■ EXTRACT
The film questions realism and consciousness about memories. Memories have been viewed by us, but they never meet our present selves.
Memories are always alive, and they play ghostly parts in our minds. I'm representing this idea by establishing certain beings of myself with my childhood and present self.
2021 Fashion Photography graduate Agne Roversteinaite has had her film 'They Don't See Us' exhibited by SHOWstudio, a website founded by iconic British fashion photographer Nick Knight.
Agne was inspired to create the film after watching old family videos, which she discovered while stuck at home during lockdown. The old recordings sparked something in Agne.
“As I was watching them, memories became vibrant again, and I started reconnecting with my past self”, Agne told us. “Every version of the younger me in the film depicts parts of my childhood that I have since forgotten.
“The old footage gave me an opportunity to look at these recollections from an adult woman’s perspective – it was like looking at myself in the mirror and reflecting on this little girl’s journey and how far she has come.
“I wanted to create an exploration of identities through my memories. I hope it inspires the audience to connect with their past selves.”

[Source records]
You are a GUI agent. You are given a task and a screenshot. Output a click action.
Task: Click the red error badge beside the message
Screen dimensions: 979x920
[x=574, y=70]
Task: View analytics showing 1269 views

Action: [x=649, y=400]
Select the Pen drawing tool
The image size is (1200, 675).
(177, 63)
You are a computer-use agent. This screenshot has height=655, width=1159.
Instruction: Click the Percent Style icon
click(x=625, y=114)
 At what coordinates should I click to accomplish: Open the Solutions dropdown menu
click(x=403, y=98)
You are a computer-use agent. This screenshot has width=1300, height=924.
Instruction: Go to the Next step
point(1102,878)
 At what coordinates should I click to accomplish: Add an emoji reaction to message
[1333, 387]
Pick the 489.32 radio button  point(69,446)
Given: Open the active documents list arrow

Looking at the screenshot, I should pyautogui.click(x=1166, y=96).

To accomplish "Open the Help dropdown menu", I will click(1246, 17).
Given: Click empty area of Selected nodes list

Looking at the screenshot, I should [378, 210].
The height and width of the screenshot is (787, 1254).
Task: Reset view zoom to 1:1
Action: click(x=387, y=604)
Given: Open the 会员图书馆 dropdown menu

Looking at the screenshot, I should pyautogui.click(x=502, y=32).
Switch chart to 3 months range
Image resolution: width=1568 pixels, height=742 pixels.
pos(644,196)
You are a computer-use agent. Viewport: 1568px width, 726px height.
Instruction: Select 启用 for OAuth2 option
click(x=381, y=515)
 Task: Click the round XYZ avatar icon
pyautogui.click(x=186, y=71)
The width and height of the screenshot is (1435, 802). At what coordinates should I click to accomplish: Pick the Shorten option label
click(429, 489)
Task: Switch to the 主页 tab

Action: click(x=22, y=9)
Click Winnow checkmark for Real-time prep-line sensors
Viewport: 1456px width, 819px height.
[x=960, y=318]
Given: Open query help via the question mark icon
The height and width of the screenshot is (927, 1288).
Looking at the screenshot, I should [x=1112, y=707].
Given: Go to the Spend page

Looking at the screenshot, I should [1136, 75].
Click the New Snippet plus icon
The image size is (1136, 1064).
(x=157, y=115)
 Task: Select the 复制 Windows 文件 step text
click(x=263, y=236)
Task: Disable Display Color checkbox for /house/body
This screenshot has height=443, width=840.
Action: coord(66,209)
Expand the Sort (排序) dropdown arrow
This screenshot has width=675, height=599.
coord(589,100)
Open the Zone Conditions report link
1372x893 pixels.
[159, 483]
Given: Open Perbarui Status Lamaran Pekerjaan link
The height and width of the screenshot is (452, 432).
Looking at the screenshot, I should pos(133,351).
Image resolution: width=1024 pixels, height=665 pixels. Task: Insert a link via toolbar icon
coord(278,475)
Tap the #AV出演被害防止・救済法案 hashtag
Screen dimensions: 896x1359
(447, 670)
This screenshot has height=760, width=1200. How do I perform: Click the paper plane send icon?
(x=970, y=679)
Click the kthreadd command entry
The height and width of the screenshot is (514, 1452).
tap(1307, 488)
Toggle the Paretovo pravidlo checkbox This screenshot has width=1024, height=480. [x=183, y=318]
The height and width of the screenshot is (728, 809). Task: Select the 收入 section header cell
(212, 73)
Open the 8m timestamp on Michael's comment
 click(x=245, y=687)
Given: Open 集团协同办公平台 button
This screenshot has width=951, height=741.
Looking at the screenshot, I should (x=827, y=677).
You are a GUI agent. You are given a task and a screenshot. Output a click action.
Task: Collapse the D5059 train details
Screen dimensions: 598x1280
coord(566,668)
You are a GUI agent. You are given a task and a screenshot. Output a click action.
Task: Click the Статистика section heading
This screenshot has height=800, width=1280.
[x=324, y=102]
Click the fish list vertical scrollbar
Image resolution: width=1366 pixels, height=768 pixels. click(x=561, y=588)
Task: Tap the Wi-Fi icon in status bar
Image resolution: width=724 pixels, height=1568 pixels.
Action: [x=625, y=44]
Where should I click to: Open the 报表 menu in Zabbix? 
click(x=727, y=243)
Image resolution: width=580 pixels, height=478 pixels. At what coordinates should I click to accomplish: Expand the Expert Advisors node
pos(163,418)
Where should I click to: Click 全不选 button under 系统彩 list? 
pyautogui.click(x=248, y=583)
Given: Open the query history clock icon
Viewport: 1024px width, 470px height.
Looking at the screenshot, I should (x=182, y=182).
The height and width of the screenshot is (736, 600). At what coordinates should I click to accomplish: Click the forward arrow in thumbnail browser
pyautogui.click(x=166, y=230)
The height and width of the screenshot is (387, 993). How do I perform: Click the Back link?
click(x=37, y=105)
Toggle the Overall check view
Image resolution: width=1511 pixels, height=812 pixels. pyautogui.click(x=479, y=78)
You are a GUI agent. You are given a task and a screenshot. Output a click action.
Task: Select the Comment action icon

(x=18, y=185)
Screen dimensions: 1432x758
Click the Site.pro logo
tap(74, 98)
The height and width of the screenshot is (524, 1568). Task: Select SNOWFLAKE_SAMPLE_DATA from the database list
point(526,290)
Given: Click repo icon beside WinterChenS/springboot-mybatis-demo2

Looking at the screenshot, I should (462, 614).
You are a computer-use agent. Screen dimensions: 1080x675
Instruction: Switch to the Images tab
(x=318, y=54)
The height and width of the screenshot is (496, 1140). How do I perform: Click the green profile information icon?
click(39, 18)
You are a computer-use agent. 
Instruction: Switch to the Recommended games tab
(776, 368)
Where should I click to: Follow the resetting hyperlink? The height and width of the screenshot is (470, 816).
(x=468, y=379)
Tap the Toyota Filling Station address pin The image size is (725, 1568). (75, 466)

■ ACTIVITY 1
Translate this sentence from the article on the film 'They Don't See Us' into Spanish: "The old recordings sparked something in Agne."
■ ACTIVITY 2
List every person, film, and website that the article on the film 'They Don't See Us' mentions by name.
Answer from the article alone, not the material.

■ EXERCISE OUTPUT 1
Las viejas grabaciones despertaron algo en Agne.

■ EXERCISE OUTPUT 2
- Agne Roversteinaite (person)
- Nick Knight (person)
- 'They Don't See Us' (film)
- SHOWstudio (website)